_EXTRACTED ENTRIES_
▶

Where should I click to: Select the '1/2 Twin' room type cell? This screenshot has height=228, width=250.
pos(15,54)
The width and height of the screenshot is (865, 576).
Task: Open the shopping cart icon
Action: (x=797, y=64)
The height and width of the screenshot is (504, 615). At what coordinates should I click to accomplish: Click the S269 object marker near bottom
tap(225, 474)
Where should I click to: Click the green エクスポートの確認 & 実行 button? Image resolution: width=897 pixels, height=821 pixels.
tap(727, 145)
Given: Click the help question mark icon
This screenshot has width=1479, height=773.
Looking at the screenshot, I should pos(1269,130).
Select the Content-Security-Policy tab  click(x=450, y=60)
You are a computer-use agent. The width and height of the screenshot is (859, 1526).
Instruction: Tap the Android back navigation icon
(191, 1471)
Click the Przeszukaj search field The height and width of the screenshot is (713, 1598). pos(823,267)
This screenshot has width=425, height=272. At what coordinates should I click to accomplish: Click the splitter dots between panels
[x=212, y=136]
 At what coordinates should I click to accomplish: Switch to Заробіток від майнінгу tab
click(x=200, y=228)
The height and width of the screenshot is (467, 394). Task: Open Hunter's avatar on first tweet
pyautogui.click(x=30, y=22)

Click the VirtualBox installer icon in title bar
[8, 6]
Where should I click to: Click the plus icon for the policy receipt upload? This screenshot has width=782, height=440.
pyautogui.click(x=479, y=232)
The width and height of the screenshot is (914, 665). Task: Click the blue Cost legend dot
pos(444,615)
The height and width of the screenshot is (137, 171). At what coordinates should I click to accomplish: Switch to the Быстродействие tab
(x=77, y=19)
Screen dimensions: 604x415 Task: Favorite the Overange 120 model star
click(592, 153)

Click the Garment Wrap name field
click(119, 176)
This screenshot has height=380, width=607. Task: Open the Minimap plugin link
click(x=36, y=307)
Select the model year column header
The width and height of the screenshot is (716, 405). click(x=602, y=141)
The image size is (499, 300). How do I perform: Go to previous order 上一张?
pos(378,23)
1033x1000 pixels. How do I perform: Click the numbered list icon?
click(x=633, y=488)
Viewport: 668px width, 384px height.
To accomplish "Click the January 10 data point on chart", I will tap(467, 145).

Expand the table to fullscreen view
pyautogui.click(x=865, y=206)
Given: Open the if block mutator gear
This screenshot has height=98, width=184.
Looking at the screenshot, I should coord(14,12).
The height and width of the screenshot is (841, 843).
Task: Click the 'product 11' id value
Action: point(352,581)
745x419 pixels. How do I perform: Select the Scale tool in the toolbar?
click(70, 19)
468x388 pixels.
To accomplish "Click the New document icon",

◀

_TASK OBJECTIVE_
Output the entire listing precisely as it stands.

_RESPONSE BELOW_
Where should I click to: Select the '1/2 Twin' room type cell? This screenshot has height=228, width=250.
pos(15,54)
The width and height of the screenshot is (865, 576).
Task: Open the shopping cart icon
Action: (x=797, y=64)
The height and width of the screenshot is (504, 615). At what coordinates should I click to accomplish: Click the S269 object marker near bottom
tap(225, 474)
Where should I click to: Click the green エクスポートの確認 & 実行 button? Image resolution: width=897 pixels, height=821 pixels.
tap(727, 145)
Given: Click the help question mark icon
This screenshot has width=1479, height=773.
Looking at the screenshot, I should pos(1269,130).
Select the Content-Security-Policy tab  click(x=450, y=60)
You are a computer-use agent. The width and height of the screenshot is (859, 1526).
Instruction: Tap the Android back navigation icon
(191, 1471)
Click the Przeszukaj search field The height and width of the screenshot is (713, 1598). pos(823,267)
This screenshot has width=425, height=272. At what coordinates should I click to accomplish: Click the splitter dots between panels
[x=212, y=136]
 At what coordinates should I click to accomplish: Switch to Заробіток від майнінгу tab
click(x=200, y=228)
The height and width of the screenshot is (467, 394). Task: Open Hunter's avatar on first tweet
pyautogui.click(x=30, y=22)

Click the VirtualBox installer icon in title bar
[8, 6]
Where should I click to: Click the plus icon for the policy receipt upload? This screenshot has width=782, height=440.
pyautogui.click(x=479, y=232)
The width and height of the screenshot is (914, 665). Task: Click the blue Cost legend dot
pos(444,615)
The height and width of the screenshot is (137, 171). At what coordinates should I click to accomplish: Switch to the Быстродействие tab
(x=77, y=19)
Screen dimensions: 604x415 Task: Favorite the Overange 120 model star
click(592, 153)

Click the Garment Wrap name field
click(119, 176)
This screenshot has height=380, width=607. Task: Open the Minimap plugin link
click(x=36, y=307)
Select the model year column header
The width and height of the screenshot is (716, 405). click(x=602, y=141)
The image size is (499, 300). How do I perform: Go to previous order 上一张?
pos(378,23)
1033x1000 pixels. How do I perform: Click the numbered list icon?
click(x=633, y=488)
Viewport: 668px width, 384px height.
To accomplish "Click the January 10 data point on chart", I will tap(467, 145).

Expand the table to fullscreen view
pyautogui.click(x=865, y=206)
Given: Open the if block mutator gear
This screenshot has height=98, width=184.
Looking at the screenshot, I should coord(14,12).
The height and width of the screenshot is (841, 843).
Task: Click the 'product 11' id value
Action: point(352,581)
745x419 pixels. How do I perform: Select the Scale tool in the toolbar?
click(70, 19)
468x388 pixels.
To accomplish "Click the New document icon",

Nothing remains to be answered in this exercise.